LBA77 - 5-fluorouracil and oxaliplatin with or without docetaxel in the first-line treatment of HER2 negative locally advanced (LA) unresectable or metastatic gastric or gastro-esophageal junction (GEJ) adenocarcinoma (GASTFOX-PRODIGE 51): A randomized phase III trial sponsored by the FFCD

Background

The perioperative FLOT triplet chemotherapy regimen is the standard of care for localized gastric and GEJ adenocarcinomas. We explored the superiority of a modified FLOT (mFLOT=TFOX regimen) vs FOLFOX in patients with advanced disease.

Methods

The GASTFOX phase III study compared FOLFOX versus a mFLOT/TFOX regimen (FOLFOX + docetaxel 50 mg/m², q2w) in the first-line setting of patients with HER2-negative, LA unresectable or metastatic gastric or GEJ adenocarcinoma, with measurable disease, an ECOG PS 0 or 1, adequate organ function, and docetaxel naïve. The primary endpoint was PFS. Secondary endpoints included OS, ORR, safety, and quality of life (QoL). For survival outcomes, HR and 95% CI were estimated by a Cox proportional hazard (PH) model. In case of non-PH, the restricted mean survival time (RMST) was used to evaluate the treatment effect.

Results

Between 12/2016 and 12/2022, 507 patients were randomized 1:1 to FOLFOX (n=253) or mFLOT/TFOX (n=254). Baseline characteristics were similar between arms (overall: male, 78%; median age, 64; PS 1, 57%; GEJ, 56%; previous (neo)adjuvant treatment, 6%). Median follow-up (F/U) was 42.8 months (mo). As compared to FOLFOX, PFS was significantly improved in patients treated with mFLOT/TFOX (median: 7.59 vs 5.98 mo, non-PH / RMST at 12 mo F/U: 7.5 vs 6.6 mo, p=0.007). OS was also significantly improved by using mFLOT/TFOX (median: 15.08 vs 12.65 mo; HR 0.82 [0.68-0.99], p=0.048). ORR was also in favor of mFLOT/TFOX (66.0 vs 56.7%, p=0.038).

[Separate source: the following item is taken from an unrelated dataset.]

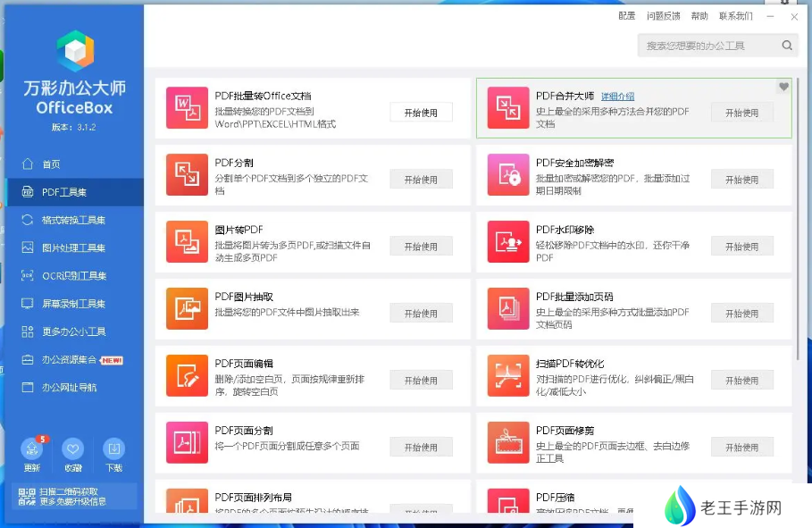This screenshot has width=812, height=528.
Task: Open the 详细介绍 link for PDF合并大师
Action: (617, 96)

Most common grade ≥3 TRAE were neuropathy (31.7 vs 19.7%), diarrhea (14.5 vs 6.4%) and neutropenia (26.1 vs 18.1%) respectively for mFLOT/TFOX and FOLFOX. Median time to deterioration in QoL (> 5 points loss in EORTC QLQC30) was longer in patients treated with mFLOT/TFOX (17.0 vs 13.7 mo; HR 0.75 [0.59-0.94], p=0.015).

Conclusions

The addition of docetaxel to FOLFOX significantly improved PFS, OS and ORR in first-line treatment of advanced HER2 negative gastric or GEJ adenocarcinomas. mFLOT/TFOX can be considered as a new therapeutic option for patients eligible for a triplet regimen.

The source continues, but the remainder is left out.